:: Listed records

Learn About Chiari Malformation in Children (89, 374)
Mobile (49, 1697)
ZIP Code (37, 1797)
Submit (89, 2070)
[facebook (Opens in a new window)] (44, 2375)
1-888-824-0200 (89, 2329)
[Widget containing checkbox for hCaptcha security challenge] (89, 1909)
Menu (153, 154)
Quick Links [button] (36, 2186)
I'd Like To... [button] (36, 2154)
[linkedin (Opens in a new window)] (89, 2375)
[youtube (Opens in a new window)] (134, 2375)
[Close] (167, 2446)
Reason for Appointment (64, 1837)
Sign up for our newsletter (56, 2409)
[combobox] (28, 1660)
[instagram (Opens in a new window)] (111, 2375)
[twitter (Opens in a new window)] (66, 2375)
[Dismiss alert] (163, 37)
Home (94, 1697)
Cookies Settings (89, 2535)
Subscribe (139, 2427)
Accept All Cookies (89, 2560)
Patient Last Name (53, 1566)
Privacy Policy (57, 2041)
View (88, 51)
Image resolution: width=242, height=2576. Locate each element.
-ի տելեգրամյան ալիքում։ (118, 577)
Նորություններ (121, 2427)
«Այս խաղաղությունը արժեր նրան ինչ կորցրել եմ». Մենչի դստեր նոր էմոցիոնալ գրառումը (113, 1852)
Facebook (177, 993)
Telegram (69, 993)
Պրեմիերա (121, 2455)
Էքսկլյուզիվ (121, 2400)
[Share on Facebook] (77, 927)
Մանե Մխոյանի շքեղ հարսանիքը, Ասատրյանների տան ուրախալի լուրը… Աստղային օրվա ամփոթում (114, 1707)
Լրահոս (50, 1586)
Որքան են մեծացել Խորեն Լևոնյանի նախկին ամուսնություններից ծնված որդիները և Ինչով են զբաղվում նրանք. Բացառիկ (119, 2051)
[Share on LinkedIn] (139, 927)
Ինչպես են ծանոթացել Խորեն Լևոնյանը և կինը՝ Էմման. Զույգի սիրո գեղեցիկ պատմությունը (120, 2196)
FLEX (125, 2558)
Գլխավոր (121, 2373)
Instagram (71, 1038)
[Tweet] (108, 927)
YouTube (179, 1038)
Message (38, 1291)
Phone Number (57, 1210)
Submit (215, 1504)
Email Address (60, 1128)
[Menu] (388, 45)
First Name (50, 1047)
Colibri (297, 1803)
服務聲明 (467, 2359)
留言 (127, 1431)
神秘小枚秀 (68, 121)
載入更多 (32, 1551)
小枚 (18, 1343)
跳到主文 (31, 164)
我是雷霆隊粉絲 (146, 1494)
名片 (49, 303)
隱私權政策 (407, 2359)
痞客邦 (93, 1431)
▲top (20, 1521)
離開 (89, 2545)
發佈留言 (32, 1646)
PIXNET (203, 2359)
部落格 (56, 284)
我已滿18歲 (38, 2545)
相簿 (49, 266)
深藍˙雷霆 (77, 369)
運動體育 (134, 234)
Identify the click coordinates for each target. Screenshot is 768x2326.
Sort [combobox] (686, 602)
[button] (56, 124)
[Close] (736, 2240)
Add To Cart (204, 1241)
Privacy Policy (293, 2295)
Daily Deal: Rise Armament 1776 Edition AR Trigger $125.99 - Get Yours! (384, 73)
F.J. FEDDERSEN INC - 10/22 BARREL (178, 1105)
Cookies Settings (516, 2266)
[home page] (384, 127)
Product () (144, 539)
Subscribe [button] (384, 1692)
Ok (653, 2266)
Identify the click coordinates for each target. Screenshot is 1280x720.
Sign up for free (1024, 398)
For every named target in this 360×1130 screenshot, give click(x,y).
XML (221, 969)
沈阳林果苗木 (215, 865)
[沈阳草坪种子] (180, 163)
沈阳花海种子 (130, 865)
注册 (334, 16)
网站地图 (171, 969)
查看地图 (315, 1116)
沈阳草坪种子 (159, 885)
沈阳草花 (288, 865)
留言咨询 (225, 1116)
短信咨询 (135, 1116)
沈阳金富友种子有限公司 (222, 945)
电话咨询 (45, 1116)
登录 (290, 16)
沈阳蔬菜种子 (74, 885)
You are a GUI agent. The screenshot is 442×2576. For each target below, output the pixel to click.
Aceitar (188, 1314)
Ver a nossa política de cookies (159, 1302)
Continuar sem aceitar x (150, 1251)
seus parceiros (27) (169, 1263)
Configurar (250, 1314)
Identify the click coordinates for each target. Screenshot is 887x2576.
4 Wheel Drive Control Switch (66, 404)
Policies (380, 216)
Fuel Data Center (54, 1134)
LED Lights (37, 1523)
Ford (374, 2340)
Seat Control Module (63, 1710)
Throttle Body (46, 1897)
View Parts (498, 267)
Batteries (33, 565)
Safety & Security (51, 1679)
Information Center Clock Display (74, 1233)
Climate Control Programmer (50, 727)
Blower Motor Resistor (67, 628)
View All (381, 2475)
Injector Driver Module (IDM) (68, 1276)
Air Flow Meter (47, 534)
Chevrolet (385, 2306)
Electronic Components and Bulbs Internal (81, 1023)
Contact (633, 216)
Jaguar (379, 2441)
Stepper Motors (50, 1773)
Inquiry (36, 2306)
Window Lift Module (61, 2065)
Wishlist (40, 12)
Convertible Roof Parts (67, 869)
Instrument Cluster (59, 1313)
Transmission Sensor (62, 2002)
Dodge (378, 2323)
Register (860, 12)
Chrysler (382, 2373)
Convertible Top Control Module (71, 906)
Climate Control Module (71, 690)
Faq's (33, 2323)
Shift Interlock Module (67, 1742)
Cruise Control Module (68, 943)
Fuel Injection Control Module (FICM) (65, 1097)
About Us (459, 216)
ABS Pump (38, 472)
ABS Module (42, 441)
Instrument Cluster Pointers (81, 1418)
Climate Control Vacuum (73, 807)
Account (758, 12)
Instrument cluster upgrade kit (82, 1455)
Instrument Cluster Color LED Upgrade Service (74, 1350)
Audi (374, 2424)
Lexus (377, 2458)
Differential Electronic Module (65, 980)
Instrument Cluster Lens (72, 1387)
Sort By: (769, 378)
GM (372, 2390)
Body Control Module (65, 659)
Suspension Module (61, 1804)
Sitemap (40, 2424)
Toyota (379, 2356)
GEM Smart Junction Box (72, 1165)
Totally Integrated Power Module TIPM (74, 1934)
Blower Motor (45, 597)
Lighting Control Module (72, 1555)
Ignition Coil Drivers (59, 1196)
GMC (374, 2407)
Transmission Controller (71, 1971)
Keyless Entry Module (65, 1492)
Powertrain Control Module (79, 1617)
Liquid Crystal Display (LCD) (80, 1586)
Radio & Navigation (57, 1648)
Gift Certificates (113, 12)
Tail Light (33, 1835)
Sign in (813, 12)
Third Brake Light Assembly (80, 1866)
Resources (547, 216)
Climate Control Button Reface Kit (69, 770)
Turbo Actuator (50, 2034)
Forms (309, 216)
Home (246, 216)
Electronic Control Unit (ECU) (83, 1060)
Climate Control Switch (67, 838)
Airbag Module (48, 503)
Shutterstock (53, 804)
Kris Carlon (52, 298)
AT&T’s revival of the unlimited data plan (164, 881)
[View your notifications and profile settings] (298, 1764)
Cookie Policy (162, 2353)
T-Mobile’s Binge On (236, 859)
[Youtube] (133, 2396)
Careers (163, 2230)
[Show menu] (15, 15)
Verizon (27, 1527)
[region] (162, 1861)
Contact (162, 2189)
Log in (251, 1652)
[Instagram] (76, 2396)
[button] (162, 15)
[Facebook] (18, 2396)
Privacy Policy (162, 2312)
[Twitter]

::::

▶ Task details:
Among the lines of the records above, count those containing the word "target", then give the number by itself.

▶ Result:
5